いろいろな状況はあるだろうが、昨今の「球数制限」への問題意識の高まりによって、有力校は複数の投手を用意するようになっているのだろう。
あるいは高野連側から「球数を考えて投げさせろ」という指示があったかもしれない。
高校野球の監督は自軍の投手の球数をカウントしていない、という話もあるが、どうなのか。

全体として「分業」が進むのは悪いことではない。何といっても投手の健康面ではよいことだ。
しかしながら、この動きと「球数制限導入」の是非は、全く別物だ。

おそらく高野連側からは「ここまで分業が進んでいるのだから、わざわざ球数を制限しなくてもいいだろう」という理屈が出てくると思うが、それは全く違う。

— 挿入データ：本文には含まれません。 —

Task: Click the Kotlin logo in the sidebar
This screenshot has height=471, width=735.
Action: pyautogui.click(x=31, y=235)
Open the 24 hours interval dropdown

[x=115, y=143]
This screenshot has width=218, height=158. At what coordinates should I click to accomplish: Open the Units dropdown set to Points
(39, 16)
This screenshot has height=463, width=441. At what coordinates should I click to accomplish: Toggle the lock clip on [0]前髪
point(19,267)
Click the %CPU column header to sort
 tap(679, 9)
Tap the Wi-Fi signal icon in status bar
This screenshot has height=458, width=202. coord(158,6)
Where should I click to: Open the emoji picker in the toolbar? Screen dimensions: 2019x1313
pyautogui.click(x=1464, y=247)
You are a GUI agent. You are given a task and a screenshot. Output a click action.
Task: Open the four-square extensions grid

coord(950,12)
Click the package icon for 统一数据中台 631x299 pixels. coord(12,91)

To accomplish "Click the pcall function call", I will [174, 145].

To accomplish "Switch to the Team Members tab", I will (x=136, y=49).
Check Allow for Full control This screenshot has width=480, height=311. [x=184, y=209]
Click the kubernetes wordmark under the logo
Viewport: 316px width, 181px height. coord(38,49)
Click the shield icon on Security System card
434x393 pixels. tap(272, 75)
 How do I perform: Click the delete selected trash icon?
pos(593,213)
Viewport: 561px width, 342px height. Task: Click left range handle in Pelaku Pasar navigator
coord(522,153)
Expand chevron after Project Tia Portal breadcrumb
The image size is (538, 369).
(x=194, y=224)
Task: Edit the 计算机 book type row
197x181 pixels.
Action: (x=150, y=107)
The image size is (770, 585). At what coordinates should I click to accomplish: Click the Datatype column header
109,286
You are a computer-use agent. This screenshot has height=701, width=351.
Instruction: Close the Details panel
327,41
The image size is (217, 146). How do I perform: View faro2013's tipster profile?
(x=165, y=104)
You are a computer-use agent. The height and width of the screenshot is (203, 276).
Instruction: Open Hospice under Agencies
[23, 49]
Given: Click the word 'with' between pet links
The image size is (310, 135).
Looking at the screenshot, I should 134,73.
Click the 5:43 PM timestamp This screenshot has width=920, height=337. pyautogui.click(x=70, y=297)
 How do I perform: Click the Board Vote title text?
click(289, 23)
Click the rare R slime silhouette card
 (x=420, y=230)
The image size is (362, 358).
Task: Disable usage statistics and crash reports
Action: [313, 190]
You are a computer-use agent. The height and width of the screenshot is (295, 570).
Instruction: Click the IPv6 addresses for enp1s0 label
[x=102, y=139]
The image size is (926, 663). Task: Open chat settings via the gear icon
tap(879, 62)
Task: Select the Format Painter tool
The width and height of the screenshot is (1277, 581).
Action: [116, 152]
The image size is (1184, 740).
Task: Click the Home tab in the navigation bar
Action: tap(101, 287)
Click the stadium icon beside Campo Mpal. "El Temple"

拙著「球数制限」で氏原英明さんが語った通り「選手の健康を考えて投手を変える監督なんか、一人もいない」のだ。ひょっとすると大船渡の國保監督はその嚆矢かもしれないが。
多くの監督は「1人では勝てなくなった」から複数の投手を使っているだけだ。
だから、どうしても投手を続投させなければ勝てない状況になれば、球数に関係なく投手に投げさせるはずだ。「勝つ」ことの方が「選手の健康」より優先するのだから。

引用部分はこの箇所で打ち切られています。